- _STORED DATA_
__________

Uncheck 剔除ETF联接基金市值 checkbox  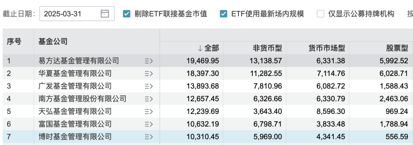click(x=127, y=14)
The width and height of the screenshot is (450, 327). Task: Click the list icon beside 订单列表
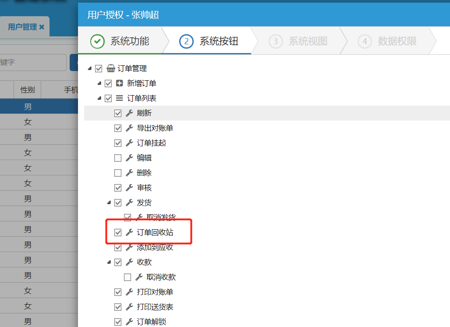pyautogui.click(x=120, y=98)
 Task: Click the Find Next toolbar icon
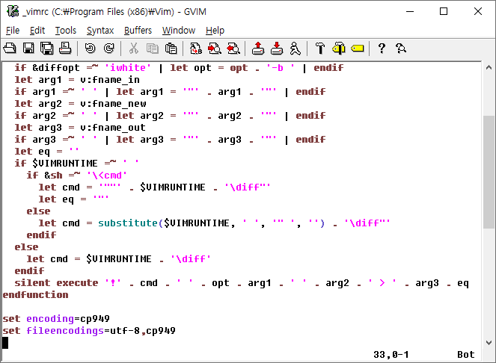(215, 49)
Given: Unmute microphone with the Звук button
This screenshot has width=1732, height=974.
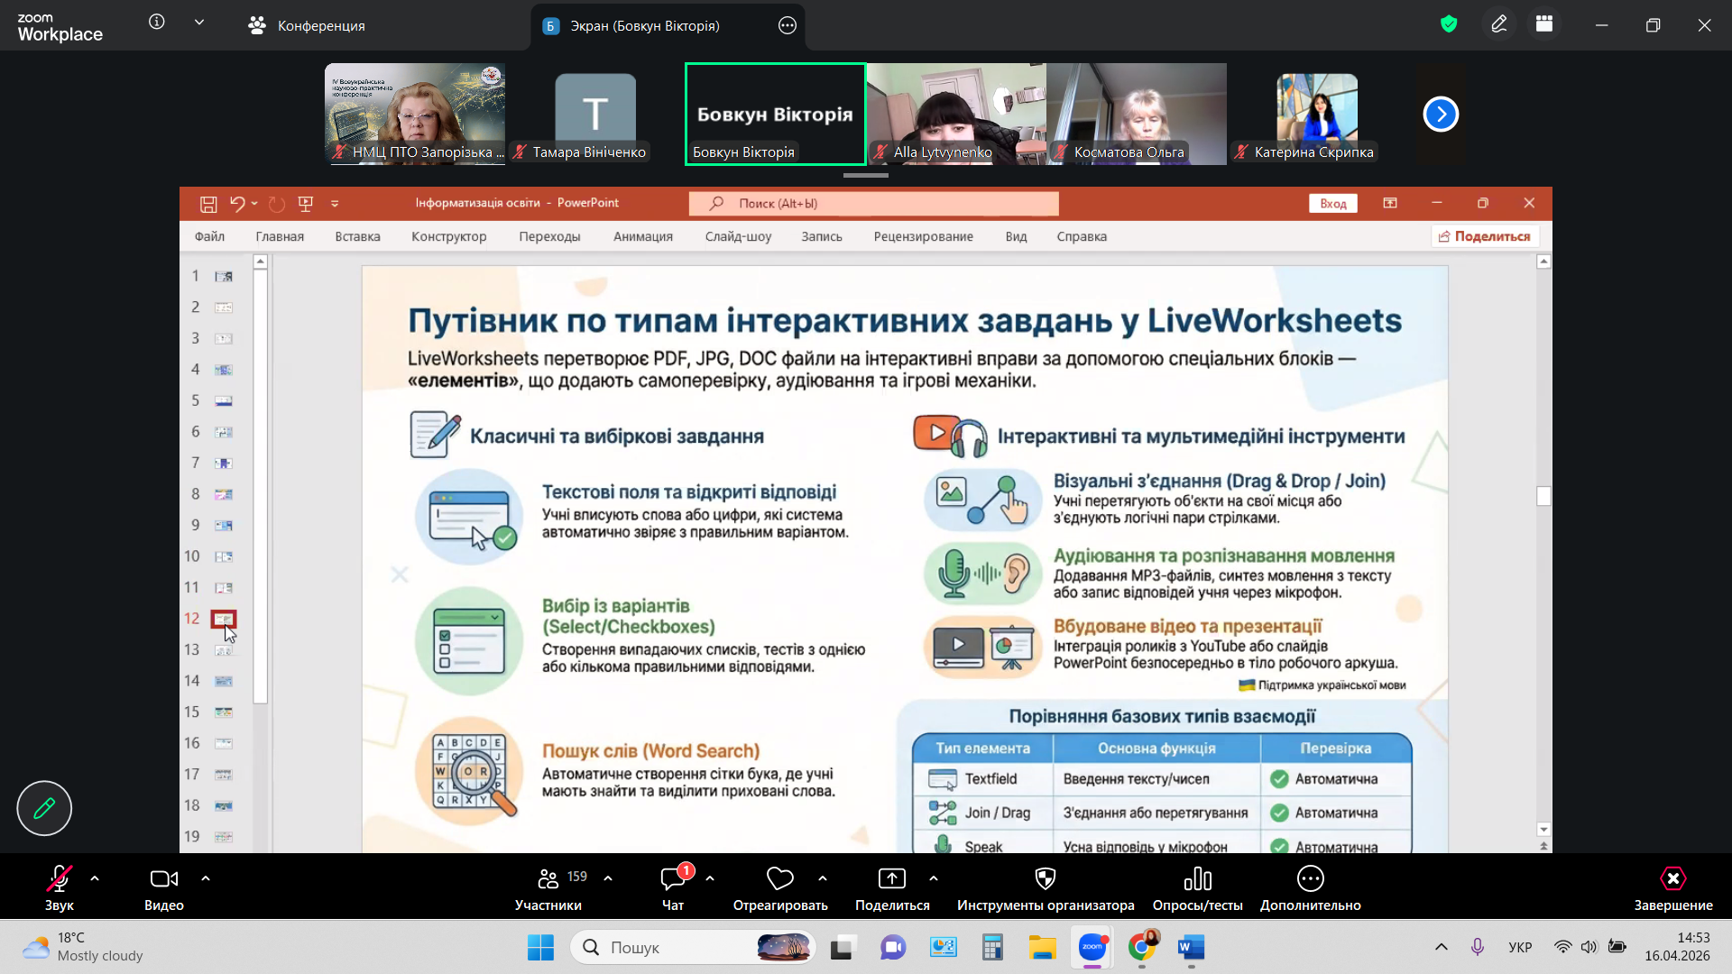Looking at the screenshot, I should (60, 888).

__________

Go to the line with "Task: Click the Find Next toolbar icon" in the entries above. Reproduce that line and each one after it to the end, exactly and without the pictures.

- _OUTPUT OF THE EXERCISE_
 Task: Click the Find Next toolbar icon
(215, 49)
Given: Unmute microphone with the Звук button
This screenshot has width=1732, height=974.
Looking at the screenshot, I should (60, 888).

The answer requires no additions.